## USING THE INFORMATION
• 1. According to the travel account, about what share of Dharamsala's residents are Tibetan refugees?
• 2. Write the next part of the travel account about monks and Dharamsala, picking up right after its last sentence.

After watching just two hours of a marathon debate one night, I was convinced that being a monk is incredibly hard work.  In order to advance to the next level of study, and eventually receive their Geshe degree (basically, a spiritual PhD with about triple the amount of work for a regular PhD,) the monks must debate to prove their knowledge of Buddhist scripture.  To be a successful debater, a monk must be able to recall thousands of pages of philosophical texts, while sitting in an assembly of dozens of other monks that are constantly heckling, clapping away ignorance, and asking difficult questions.  I even saw the beginnings of a wrestling match between two monks who both wanted to ask the debater a question!  Though I couldn’t understand a word of it (and even if I spoke Tibetan, I’m sure I wouldn’t have understood the complex philosophical concepts that they were debating,) the monks’ debates were incredibly captivating.

The MONKEYS

I also had the joy of playing with the adorable and incredibly rambunctious young monks.  The young monks, or as I called them, the “monkeys”, were all age 6-7 and very wild.  They had only become monks a few months earlier, when the abbot made a trip to Nepal and was convinced by a few families to bring their young sons back to India.  Basically, they were inexhaustible wild things in monks’ robes, looking for attention and bored with studying and chanting all day, and always fun to play with.

Oh yeah, I learned one more thing—though they are monks, some were incredibly into western music.  I discovered this when I was walking around the monastery one afternoon and I heard a few monks listening to Taylor Swift on their cell phones.  That’s right, ladies and gentlemen, even monks love Taylor Swift.  Though I got the sickest of my entire trip while at Rato (and coined our program’s catchphrase, “Pac Rim 2011-2012: Out Both Ends,”) it was still an incredibly memorable time.  Buddhists are some of the nicest people on earth, and I was lucky to spend two weeks with such kind, welcoming people.

 

DHARAMSALA: March 3- 28th 2012

After a short stint in North India (Jaipur, Taj Mahal, blah blah blahhhh… we’ll get to that later,) our group took an 8 pm- 3 am train and a three-hour, torturous bus ride to Dharamsala.  For the first time on Pac Rim, I found myself in the foothills of the Himalayas.  Immediately, I knew I would love Dharamsala.  On my very first morning, I groggily wandered around at seven am, before the city really had a chance to wake up, and soaked up the incredible view of the mountains, the kind faces of Tibetans setting up their shops, and the prayer flags fluttering on every store, house and hillside.  Dharamsala is the capital of the Tibetan Diaspora and the home of the Dalai Lama, and nearly 90% of the residents are Tibetan refugees.  It was the closest to Tibet I may ever be, and I enjoyed every moment of it.

MY PALA WAS A POLITICAL PRISONER

The most memorable part of my stay in Dharamsala was my host family.  For the first time this year, I was able to stay with a host family for two weeks.  My host family consisted of my pala (father), my amala (mother), and my host-uncle, Trisong, as well as three children who were away at boarding school.  Living with a Tibetan family was a completely unique experience.  Their tiny apartment had two rooms separated by a curtain, a bathroom, and a little kitchen, and somehow the entire family was able to share such a small space.  I slept in the shrine/living room with my host “sister” Emma, and the close quarters allowed me the opportunity to really get to know my host family.

## Collected data
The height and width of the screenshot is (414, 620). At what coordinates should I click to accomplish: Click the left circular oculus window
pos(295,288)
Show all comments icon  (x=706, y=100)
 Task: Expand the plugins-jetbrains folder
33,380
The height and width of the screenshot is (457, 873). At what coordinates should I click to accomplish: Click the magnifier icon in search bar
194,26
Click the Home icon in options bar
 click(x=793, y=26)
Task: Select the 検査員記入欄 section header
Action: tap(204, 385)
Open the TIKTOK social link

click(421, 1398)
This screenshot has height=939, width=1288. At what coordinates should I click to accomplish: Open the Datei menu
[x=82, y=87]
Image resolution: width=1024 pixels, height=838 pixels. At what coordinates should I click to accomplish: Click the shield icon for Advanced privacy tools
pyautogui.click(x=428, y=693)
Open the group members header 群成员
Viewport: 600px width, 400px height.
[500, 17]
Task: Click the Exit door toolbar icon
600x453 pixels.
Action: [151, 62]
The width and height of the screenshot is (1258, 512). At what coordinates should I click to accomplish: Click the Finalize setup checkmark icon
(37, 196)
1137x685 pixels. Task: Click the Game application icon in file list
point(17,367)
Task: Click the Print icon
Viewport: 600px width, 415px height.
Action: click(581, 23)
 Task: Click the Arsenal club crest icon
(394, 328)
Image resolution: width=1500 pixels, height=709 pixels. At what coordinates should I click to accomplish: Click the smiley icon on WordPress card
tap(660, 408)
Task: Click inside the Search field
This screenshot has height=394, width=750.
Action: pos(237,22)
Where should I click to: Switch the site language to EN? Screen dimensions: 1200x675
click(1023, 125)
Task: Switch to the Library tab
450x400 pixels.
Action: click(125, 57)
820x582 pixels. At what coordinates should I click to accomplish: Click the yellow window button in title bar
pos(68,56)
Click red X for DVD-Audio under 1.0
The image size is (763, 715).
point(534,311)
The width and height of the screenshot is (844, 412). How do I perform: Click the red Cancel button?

## RESPONSES BY ITEM NUMBER
• 1. Nearly 90%.

• 2.
My family was pretty different from some of the other host families in Dharamsala—while most had moved to India when they were very young, or had been born in Dharamsala, my amala and pala had only fled Tibet eight years earlier.  After growing up as nomads and herders in Amdo, they left their entire family and to escape Tibet.  Their two children were barely able to walk when they made the arduous, month-long trip over the Himalayas to seek refuge in India.  What was even more unique about my family was that from 2006-2009, my pala had been a political prisoner in Tibet for attempting to fly a Tibetan National flag in Lhasa.  On my second day in their home, I was amazed to learn that my goofy, ever-smiling, and sweet host father had been in a Chinese prison camp for three years of his 30-year life.  The story goes that after meeting the Dalai Lama and spending a few years as a refugee in Dharamsala, my pala was inspired to peacefully protest the Chinese human rights violations and political oppression in Tibet.  At the time, his wife had just given birth to his third son, but he made the trip through Nepal to sneak back into Tibet.  Once he reached Tibet, the organization that was helping him organize his protest, Radio Free Asia, informed him that he was being watched by the Chinese police, so he fled to his home province of Amdo.  However, upon his return to Lhasa, he was arrested and tortured into confessing.  Though he only spoke a little about his time in prison, he was tortured on a regular basis and continues to feel pain from his injuries from prison.  Upon his release in 2009, my pala had to make the incredible trip over the Himalayas for a third time to escape back into India.  His final escape from Tibet was the most dangerous because they traveled through the Everest region of Tibet, an area that is constantly being monitored by the Chinese police.  However, he made the trip back, and upon his arrival received a private audience with the Dalai Lama.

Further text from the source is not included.